What you need to do: Copy the passage of the Modeller usage text below, starting at "Modeller Usage" and ending at "the structural sense.".

Extract to read:
If you are getting an error message similar to the following:
fullfn__230E> File not found: mod
Directories: :${MODINSTALL6v2}/bin/
Extensions : .top:
Prefixes : nothing, pdb
chances are that you didn't give modeller an argument.
You should try the following:
change directory into the examples/tutorial-model directory
run the following command (assuming that the modeller executable is in your path):
"mod initial"
> exchange mod with your executable, e.g. mod6v2, or leave mod for windows, initial is
> refering to the initial.top file in the current directory.
> Then execute ls -l (or dir for windows) in this directory to identify the output files.
Modeller Usage
- I do not care about the details of a model, I only want to calculate
it very fast to get a quick idea about how it looks or to confirm that
my alignment is clearly unreasonable in the structural sense.
Only one model can be calculated by this routine because the
starting structure is not randomized before optimization. Only
a very limited amount of the variable target function optimization
with conjugate gradients is done. This is usually for a factor of 3
faster than the default procedure. For example, it takes about
17 seconds of CPU time to model a 60-residue protein on an SGI
workstation with a R10000-195 processor.
# Very fast homology modelling by the MODELLER TOP routine 'model'.
INCLUDE # Include the predefined TOP routines
SET ALNFILE = 'alignment.ali' # alignment filename
SET KNOWNS = '5fd1' # codes of the templates
SET SEQUENCE = '1fdx' # code of the target
SET ATOM_FILES_DIRECTORY = './:../atom_files' # directories for input atom files
SET STARTING_MODEL = 2
SET ENDING_MODEL = 2
SET OUTPUT_CONTROL = 1 1 1 1 1
# SET OUTPUT = 'LONG'
SET FINAL_MALIGN3D = 1
CALL ROUTINE = 'very_fast' # prepare for extremely fast optimization
CALL ROUTINE = 'model' # do homology modelling
- How can I refine the model in successive steps?
There is a pre-defined routine 'select_atoms' which selects the atoms
to be moved during optimization. By default, the routine selects all
atoms, but you can redefine it to select any subset of atoms and then
only those atoms will be refined. They will ``feel'' the presence of other
atoms via all the static and possibly dynamic restraints that include
both selected and un-selected atoms.
For example, the script below would refine only atoms in residues 1 and 2
(file 'examples/tutorial-model/model-segment.top'). The difference
between this script and the one for loop modeling is that here
the selected regions are optimized with the default optimization protocol
and the default restraints, which generally include template-derived
restraints. In contrast, the loop modeling routine does not use
template-dependent restraints, but does a much more thorough optimization.

Dataset section:
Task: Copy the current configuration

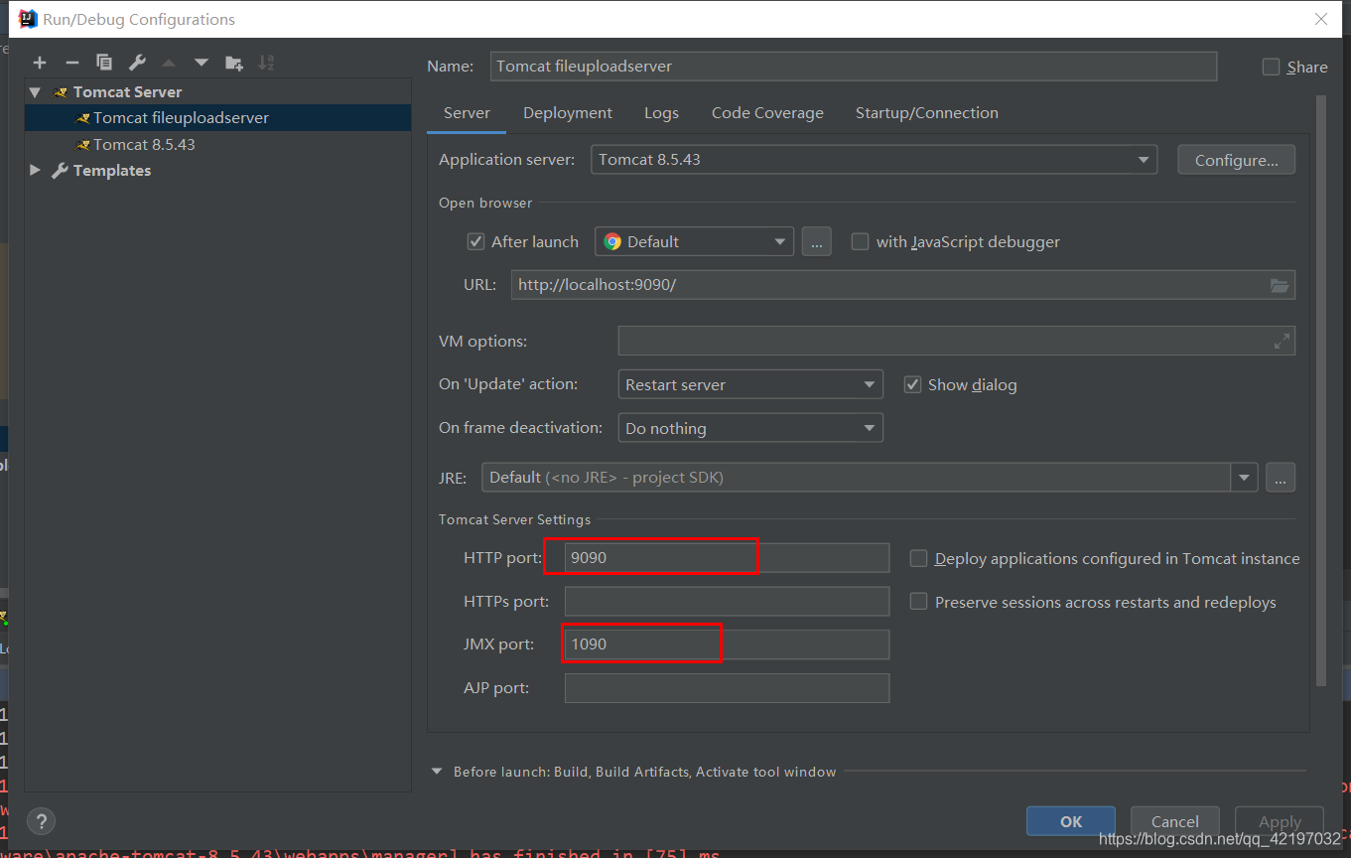Action: point(103,62)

Result for this task:
Modeller Usage
- I do not care about the details of a model, I only want to calculate
it very fast to get a quick idea about how it looks or to confirm that
my alignment is clearly unreasonable in the structural sense.